We need to make the project easier for the novice, and a way for this is improve the website: improve and update the documentation, ease the access to the docs from the website,
ease the contributions (put a section about how to contribute could be a good idea), etc.
About docs, another good idea could be adding a section about "how to install" to Hurd website.
although most advice could apply to a VM installation anyway (the guide requires some update, of course).
The guide tries to be more "user-friendly" than the plain Debian's hurd-install article, and is written like a simple tutorial for Debian GNU/Hurd installation.

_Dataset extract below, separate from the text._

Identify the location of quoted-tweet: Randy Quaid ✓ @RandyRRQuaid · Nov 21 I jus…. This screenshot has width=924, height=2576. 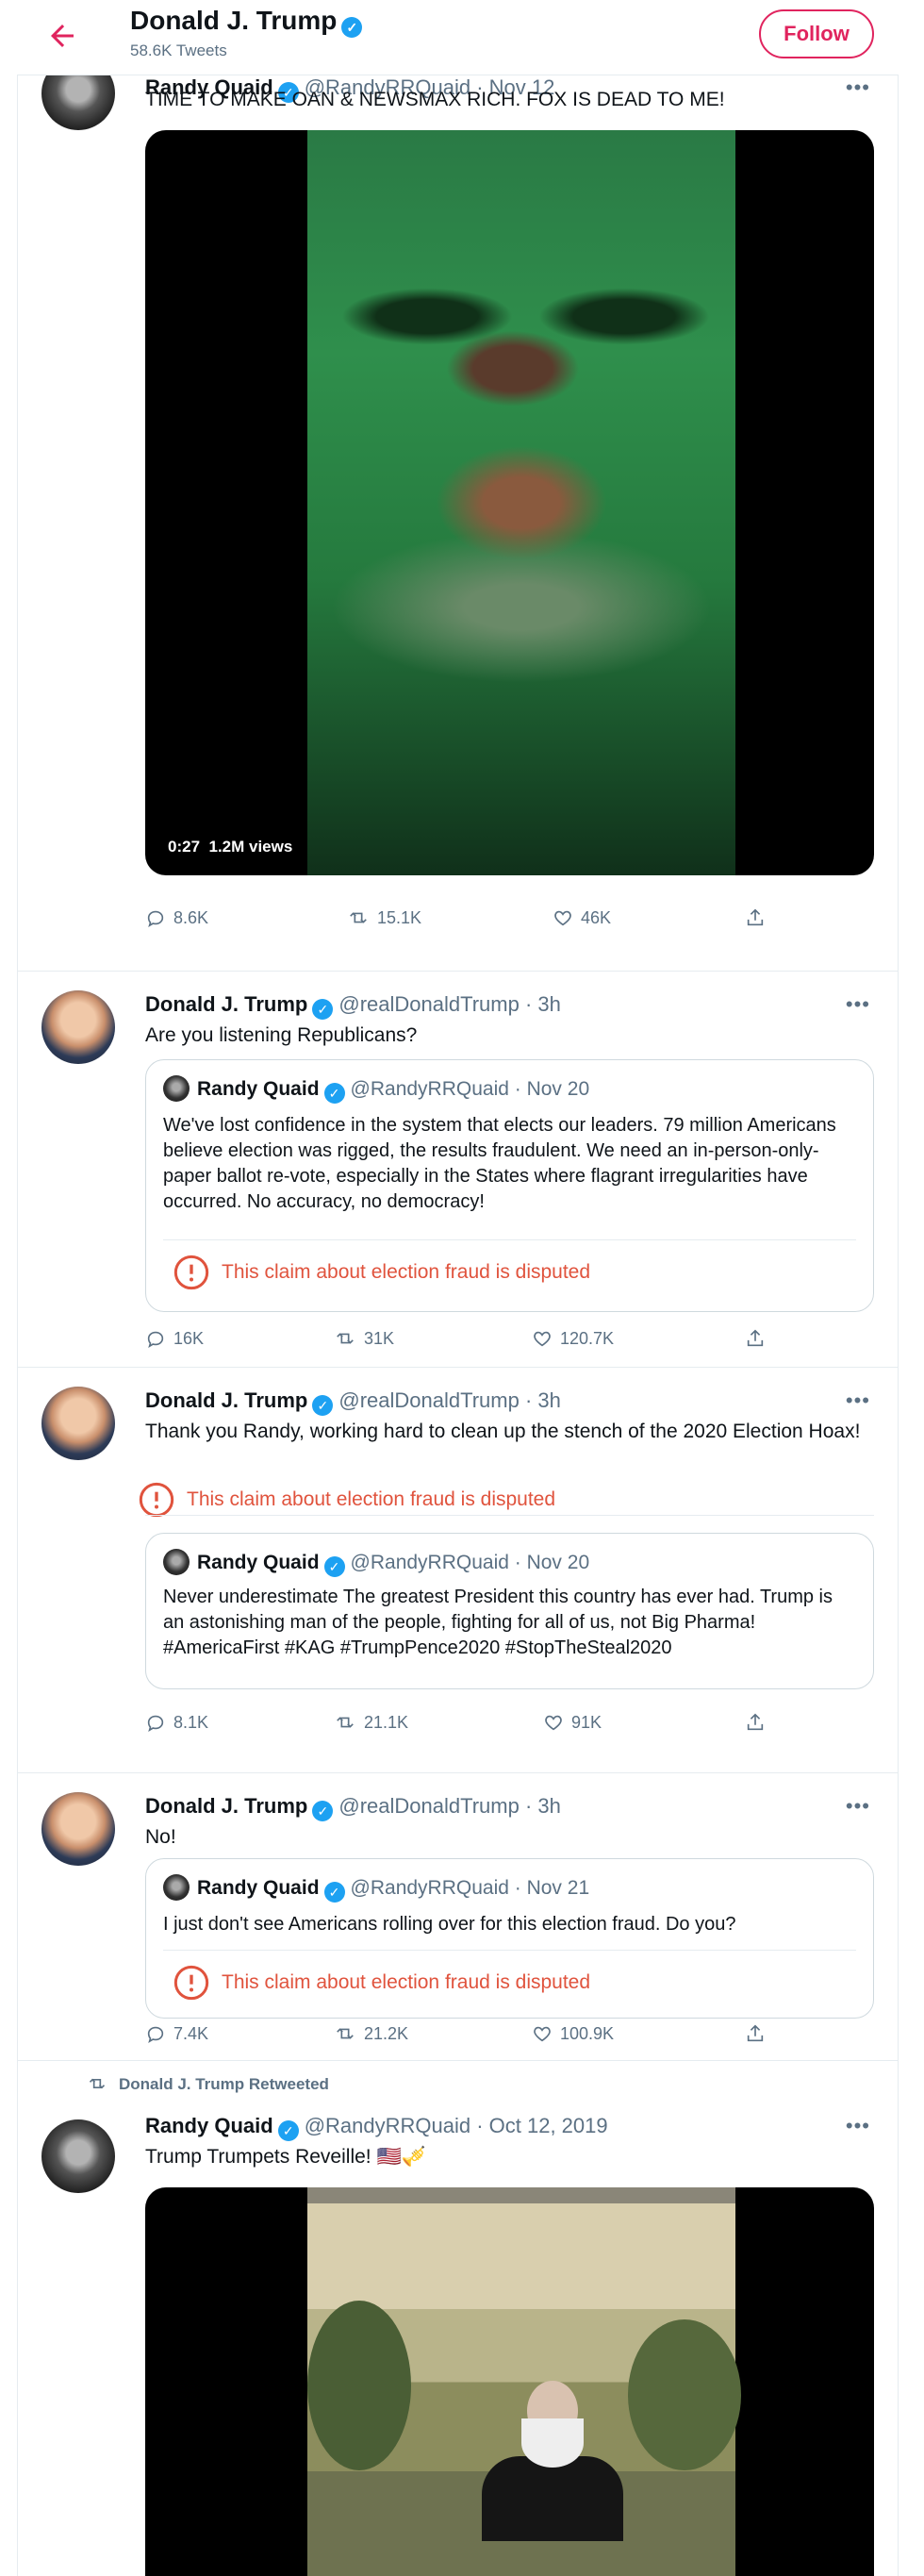
(510, 1938).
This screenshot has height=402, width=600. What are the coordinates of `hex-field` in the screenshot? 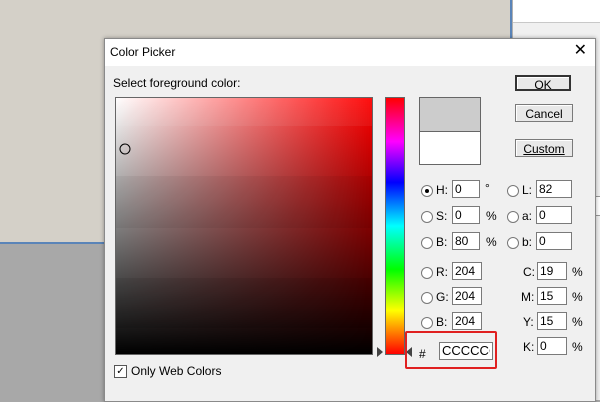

You can take this idea to put a "how to install" section in the Hurd website (the current "distrib" section is like a maze for this).
Other necessary tasks, as I told in other threads, it's improve the usability of the Hurd distributions, like Debian GNU/Hurd.
Since 2013 there have been many advances in the Debian installer (even, in 2017 I could install a desktop environment directly from the Debian GNU/Hurd installer).
But in latest versions there are some problems related with dependency problems in package installing, and some little problems in repositories signature, which makes the use of this distro a bit difficult.
If we want to attract new contributors, we need to solve these problems. Don't forget that the contributors, before being this, they are simple users.
If this user, after trying Hurd and research about this, disagrees with the appearance of the project (bad website, bad user experience...), It simply will leave the project, and even will speak badly about this.
So, I think that solving these problems is not a caprice, but a necessity.